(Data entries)
.....

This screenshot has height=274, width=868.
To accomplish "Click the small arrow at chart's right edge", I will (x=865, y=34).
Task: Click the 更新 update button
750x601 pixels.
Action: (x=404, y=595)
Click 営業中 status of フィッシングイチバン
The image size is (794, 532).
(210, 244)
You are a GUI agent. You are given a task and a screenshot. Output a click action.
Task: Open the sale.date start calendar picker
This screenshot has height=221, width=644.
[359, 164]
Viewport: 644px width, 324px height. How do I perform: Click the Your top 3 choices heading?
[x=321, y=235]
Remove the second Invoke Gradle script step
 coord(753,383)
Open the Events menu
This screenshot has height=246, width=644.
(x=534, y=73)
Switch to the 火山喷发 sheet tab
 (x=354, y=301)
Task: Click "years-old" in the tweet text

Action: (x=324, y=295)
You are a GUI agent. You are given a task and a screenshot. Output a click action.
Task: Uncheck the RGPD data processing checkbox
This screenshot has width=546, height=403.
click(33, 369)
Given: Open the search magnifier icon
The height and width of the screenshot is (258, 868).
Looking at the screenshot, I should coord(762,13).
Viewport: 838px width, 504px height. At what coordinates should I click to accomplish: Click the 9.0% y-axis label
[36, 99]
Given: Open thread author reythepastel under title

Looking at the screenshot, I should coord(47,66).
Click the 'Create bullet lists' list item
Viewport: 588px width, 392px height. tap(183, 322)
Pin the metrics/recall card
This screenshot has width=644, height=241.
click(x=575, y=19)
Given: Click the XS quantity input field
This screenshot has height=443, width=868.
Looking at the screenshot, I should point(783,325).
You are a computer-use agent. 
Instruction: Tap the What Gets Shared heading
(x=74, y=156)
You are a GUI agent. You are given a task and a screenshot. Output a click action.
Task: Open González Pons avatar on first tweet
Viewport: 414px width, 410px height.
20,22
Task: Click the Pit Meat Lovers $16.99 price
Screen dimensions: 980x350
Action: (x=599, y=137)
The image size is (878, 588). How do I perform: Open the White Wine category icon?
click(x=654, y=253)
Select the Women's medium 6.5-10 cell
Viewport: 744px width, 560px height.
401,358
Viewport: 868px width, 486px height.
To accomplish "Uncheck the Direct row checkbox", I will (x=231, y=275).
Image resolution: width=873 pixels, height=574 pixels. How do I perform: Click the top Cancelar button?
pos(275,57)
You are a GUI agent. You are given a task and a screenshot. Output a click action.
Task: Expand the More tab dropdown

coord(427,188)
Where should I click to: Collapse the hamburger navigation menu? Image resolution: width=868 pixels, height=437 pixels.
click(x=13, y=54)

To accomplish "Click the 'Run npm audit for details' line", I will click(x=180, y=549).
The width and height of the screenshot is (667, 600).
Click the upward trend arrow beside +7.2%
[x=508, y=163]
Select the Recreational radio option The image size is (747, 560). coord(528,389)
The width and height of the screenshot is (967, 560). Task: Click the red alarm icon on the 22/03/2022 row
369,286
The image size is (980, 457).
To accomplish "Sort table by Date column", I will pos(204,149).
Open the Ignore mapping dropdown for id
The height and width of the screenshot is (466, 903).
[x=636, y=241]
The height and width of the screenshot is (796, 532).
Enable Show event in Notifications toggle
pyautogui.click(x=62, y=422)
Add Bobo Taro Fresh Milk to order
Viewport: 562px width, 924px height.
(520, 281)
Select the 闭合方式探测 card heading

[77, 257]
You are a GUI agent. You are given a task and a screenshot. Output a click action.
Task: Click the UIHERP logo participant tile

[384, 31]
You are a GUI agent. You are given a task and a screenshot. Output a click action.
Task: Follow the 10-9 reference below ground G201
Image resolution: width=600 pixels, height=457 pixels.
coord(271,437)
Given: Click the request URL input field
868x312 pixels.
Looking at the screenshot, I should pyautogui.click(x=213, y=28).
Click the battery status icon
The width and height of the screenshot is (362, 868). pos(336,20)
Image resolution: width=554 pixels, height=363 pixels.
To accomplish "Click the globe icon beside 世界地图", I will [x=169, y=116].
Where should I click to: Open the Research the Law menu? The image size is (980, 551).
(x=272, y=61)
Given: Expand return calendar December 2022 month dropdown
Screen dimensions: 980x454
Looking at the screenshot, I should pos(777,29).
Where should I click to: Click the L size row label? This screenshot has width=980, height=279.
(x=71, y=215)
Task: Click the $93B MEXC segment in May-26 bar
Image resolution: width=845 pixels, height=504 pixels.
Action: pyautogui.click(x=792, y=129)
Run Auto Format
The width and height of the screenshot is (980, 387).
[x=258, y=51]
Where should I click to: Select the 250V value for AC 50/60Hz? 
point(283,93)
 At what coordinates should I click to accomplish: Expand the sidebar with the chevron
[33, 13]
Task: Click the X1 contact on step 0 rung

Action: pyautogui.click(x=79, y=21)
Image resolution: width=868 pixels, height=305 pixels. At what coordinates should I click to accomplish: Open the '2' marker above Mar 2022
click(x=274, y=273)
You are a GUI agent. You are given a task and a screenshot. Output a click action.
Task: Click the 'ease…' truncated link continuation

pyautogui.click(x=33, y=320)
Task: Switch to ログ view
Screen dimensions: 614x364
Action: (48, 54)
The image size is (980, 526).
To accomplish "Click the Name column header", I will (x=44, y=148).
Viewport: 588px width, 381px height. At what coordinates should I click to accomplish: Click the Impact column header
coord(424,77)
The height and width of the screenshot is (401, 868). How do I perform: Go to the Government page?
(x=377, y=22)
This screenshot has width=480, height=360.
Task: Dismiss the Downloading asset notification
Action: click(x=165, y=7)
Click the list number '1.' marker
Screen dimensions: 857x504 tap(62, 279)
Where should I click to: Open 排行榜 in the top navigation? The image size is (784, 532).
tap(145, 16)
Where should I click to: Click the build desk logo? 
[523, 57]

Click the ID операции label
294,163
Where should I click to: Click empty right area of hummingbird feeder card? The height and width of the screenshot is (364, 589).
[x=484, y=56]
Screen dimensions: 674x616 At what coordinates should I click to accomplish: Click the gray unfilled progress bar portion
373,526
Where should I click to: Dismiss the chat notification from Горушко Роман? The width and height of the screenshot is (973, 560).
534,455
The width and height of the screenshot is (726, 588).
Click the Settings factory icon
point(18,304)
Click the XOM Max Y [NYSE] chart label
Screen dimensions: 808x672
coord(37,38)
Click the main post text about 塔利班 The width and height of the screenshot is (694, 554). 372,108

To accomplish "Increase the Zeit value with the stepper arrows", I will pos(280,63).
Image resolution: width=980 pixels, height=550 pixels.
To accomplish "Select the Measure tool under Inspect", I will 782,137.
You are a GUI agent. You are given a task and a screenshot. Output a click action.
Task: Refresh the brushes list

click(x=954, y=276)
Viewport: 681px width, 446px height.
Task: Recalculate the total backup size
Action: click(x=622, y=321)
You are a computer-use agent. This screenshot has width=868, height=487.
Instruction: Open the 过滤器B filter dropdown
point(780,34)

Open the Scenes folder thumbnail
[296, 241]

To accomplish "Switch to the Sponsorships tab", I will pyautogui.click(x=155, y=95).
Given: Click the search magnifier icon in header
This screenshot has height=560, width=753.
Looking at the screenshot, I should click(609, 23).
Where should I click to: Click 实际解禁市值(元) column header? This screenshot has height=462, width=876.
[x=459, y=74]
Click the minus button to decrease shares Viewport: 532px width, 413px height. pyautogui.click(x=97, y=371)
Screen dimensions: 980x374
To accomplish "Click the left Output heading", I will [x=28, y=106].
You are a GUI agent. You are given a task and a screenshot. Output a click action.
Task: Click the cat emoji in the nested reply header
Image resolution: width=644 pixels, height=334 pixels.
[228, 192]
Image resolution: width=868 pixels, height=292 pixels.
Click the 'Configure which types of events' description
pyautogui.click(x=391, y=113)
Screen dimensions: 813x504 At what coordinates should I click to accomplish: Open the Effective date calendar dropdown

.....

EXERCISE DESCRIPTION: Keep every word the same and copy out all of the entries.

SOLUTION FOR THIS TASK:
This screenshot has height=274, width=868.
To accomplish "Click the small arrow at chart's right edge", I will (x=865, y=34).
Task: Click the 更新 update button
750x601 pixels.
Action: (x=404, y=595)
Click 営業中 status of フィッシングイチバン
The image size is (794, 532).
(210, 244)
You are a GUI agent. You are given a task and a screenshot. Output a click action.
Task: Open the sale.date start calendar picker
This screenshot has height=221, width=644.
[359, 164]
Viewport: 644px width, 324px height. How do I perform: Click the Your top 3 choices heading?
[x=321, y=235]
Remove the second Invoke Gradle script step
 coord(753,383)
Open the Events menu
This screenshot has height=246, width=644.
(x=534, y=73)
Switch to the 火山喷发 sheet tab
 (x=354, y=301)
Task: Click "years-old" in the tweet text

Action: (x=324, y=295)
You are a GUI agent. You are given a task and a screenshot. Output a click action.
Task: Uncheck the RGPD data processing checkbox
This screenshot has width=546, height=403.
click(33, 369)
Given: Open the search magnifier icon
The height and width of the screenshot is (258, 868).
Looking at the screenshot, I should coord(762,13).
Viewport: 838px width, 504px height. At what coordinates should I click to accomplish: Click the 9.0% y-axis label
[36, 99]
Given: Open thread author reythepastel under title

Looking at the screenshot, I should coord(47,66).
Click the 'Create bullet lists' list item
Viewport: 588px width, 392px height. tap(183, 322)
Pin the metrics/recall card
This screenshot has width=644, height=241.
click(x=575, y=19)
Given: Click the XS quantity input field
This screenshot has height=443, width=868.
Looking at the screenshot, I should point(783,325).
You are a computer-use agent. 
Instruction: Tap the What Gets Shared heading
(x=74, y=156)
You are a GUI agent. You are given a task and a screenshot. Output a click action.
Task: Open González Pons avatar on first tweet
Viewport: 414px width, 410px height.
20,22
Task: Click the Pit Meat Lovers $16.99 price
Screen dimensions: 980x350
Action: (x=599, y=137)
The image size is (878, 588). How do I perform: Open the White Wine category icon?
click(x=654, y=253)
Select the Women's medium 6.5-10 cell
Viewport: 744px width, 560px height.
401,358
Viewport: 868px width, 486px height.
To accomplish "Uncheck the Direct row checkbox", I will (x=231, y=275).
Image resolution: width=873 pixels, height=574 pixels. How do I perform: Click the top Cancelar button?
pos(275,57)
You are a GUI agent. You are given a task and a screenshot. Output a click action.
Task: Expand the More tab dropdown

coord(427,188)
Where should I click to: Collapse the hamburger navigation menu? Image resolution: width=868 pixels, height=437 pixels.
click(x=13, y=54)

To accomplish "Click the 'Run npm audit for details' line", I will click(x=180, y=549).
The width and height of the screenshot is (667, 600).
Click the upward trend arrow beside +7.2%
[x=508, y=163]
Select the Recreational radio option The image size is (747, 560). coord(528,389)
The width and height of the screenshot is (967, 560). Task: Click the red alarm icon on the 22/03/2022 row
369,286
The image size is (980, 457).
To accomplish "Sort table by Date column", I will pos(204,149).
Open the Ignore mapping dropdown for id
The height and width of the screenshot is (466, 903).
[x=636, y=241]
The height and width of the screenshot is (796, 532).
Enable Show event in Notifications toggle
pyautogui.click(x=62, y=422)
Add Bobo Taro Fresh Milk to order
Viewport: 562px width, 924px height.
(520, 281)
Select the 闭合方式探测 card heading

[77, 257]
You are a GUI agent. You are given a task and a screenshot. Output a click action.
Task: Click the UIHERP logo participant tile

[384, 31]
You are a GUI agent. You are given a task and a screenshot. Output a click action.
Task: Follow the 10-9 reference below ground G201
Image resolution: width=600 pixels, height=457 pixels.
coord(271,437)
Given: Click the request URL input field
868x312 pixels.
Looking at the screenshot, I should pyautogui.click(x=213, y=28).
Click the battery status icon
The width and height of the screenshot is (362, 868). pos(336,20)
Image resolution: width=554 pixels, height=363 pixels.
To accomplish "Click the globe icon beside 世界地图", I will [x=169, y=116].
Where should I click to: Open the Research the Law menu? The image size is (980, 551).
(x=272, y=61)
Given: Expand return calendar December 2022 month dropdown
Screen dimensions: 980x454
Looking at the screenshot, I should pos(777,29).
Where should I click to: Click the L size row label? This screenshot has width=980, height=279.
(x=71, y=215)
Task: Click the $93B MEXC segment in May-26 bar
Image resolution: width=845 pixels, height=504 pixels.
Action: pyautogui.click(x=792, y=129)
Run Auto Format
The width and height of the screenshot is (980, 387).
[x=258, y=51]
Where should I click to: Select the 250V value for AC 50/60Hz? 
point(283,93)
 At what coordinates should I click to accomplish: Expand the sidebar with the chevron
[33, 13]
Task: Click the X1 contact on step 0 rung

Action: pyautogui.click(x=79, y=21)
Image resolution: width=868 pixels, height=305 pixels. At what coordinates should I click to accomplish: Open the '2' marker above Mar 2022
click(x=274, y=273)
You are a GUI agent. You are given a task and a screenshot. Output a click action.
Task: Click the 'ease…' truncated link continuation

pyautogui.click(x=33, y=320)
Task: Switch to ログ view
Screen dimensions: 614x364
Action: (48, 54)
The image size is (980, 526).
To accomplish "Click the Name column header", I will (x=44, y=148).
Viewport: 588px width, 381px height. At what coordinates should I click to accomplish: Click the Impact column header
coord(424,77)
The height and width of the screenshot is (401, 868). How do I perform: Go to the Government page?
(x=377, y=22)
This screenshot has width=480, height=360.
Task: Dismiss the Downloading asset notification
Action: click(x=165, y=7)
Click the list number '1.' marker
Screen dimensions: 857x504 tap(62, 279)
Where should I click to: Open 排行榜 in the top navigation? The image size is (784, 532).
tap(145, 16)
Where should I click to: Click the build desk logo? 
[523, 57]

Click the ID операции label
294,163
Where should I click to: Click empty right area of hummingbird feeder card? The height and width of the screenshot is (364, 589).
[x=484, y=56]
Screen dimensions: 674x616 At what coordinates should I click to accomplish: Click the gray unfilled progress bar portion
373,526
Where should I click to: Dismiss the chat notification from Горушко Роман? The width and height of the screenshot is (973, 560).
534,455
The width and height of the screenshot is (726, 588).
Click the Settings factory icon
point(18,304)
Click the XOM Max Y [NYSE] chart label
Screen dimensions: 808x672
coord(37,38)
Click the main post text about 塔利班 The width and height of the screenshot is (694, 554). 372,108

To accomplish "Increase the Zeit value with the stepper arrows", I will pos(280,63).
Image resolution: width=980 pixels, height=550 pixels.
To accomplish "Select the Measure tool under Inspect", I will 782,137.
You are a GUI agent. You are given a task and a screenshot. Output a click action.
Task: Refresh the brushes list

click(x=954, y=276)
Viewport: 681px width, 446px height.
Task: Recalculate the total backup size
Action: click(x=622, y=321)
You are a computer-use agent. This screenshot has width=868, height=487.
Instruction: Open the 过滤器B filter dropdown
point(780,34)

Open the Scenes folder thumbnail
[296, 241]

To accomplish "Switch to the Sponsorships tab", I will pyautogui.click(x=155, y=95).
Given: Click the search magnifier icon in header
This screenshot has height=560, width=753.
Looking at the screenshot, I should click(609, 23).
Where should I click to: Click 实际解禁市值(元) column header? This screenshot has height=462, width=876.
[x=459, y=74]
Click the minus button to decrease shares Viewport: 532px width, 413px height. pyautogui.click(x=97, y=371)
Screen dimensions: 980x374
To accomplish "Click the left Output heading", I will [x=28, y=106].
You are a GUI agent. You are given a task and a screenshot. Output a click action.
Task: Click the cat emoji in the nested reply header
Image resolution: width=644 pixels, height=334 pixels.
[228, 192]
Image resolution: width=868 pixels, height=292 pixels.
Click the 'Configure which types of events' description
pyautogui.click(x=391, y=113)
Screen dimensions: 813x504 At what coordinates should I click to accomplish: Open the Effective date calendar dropdown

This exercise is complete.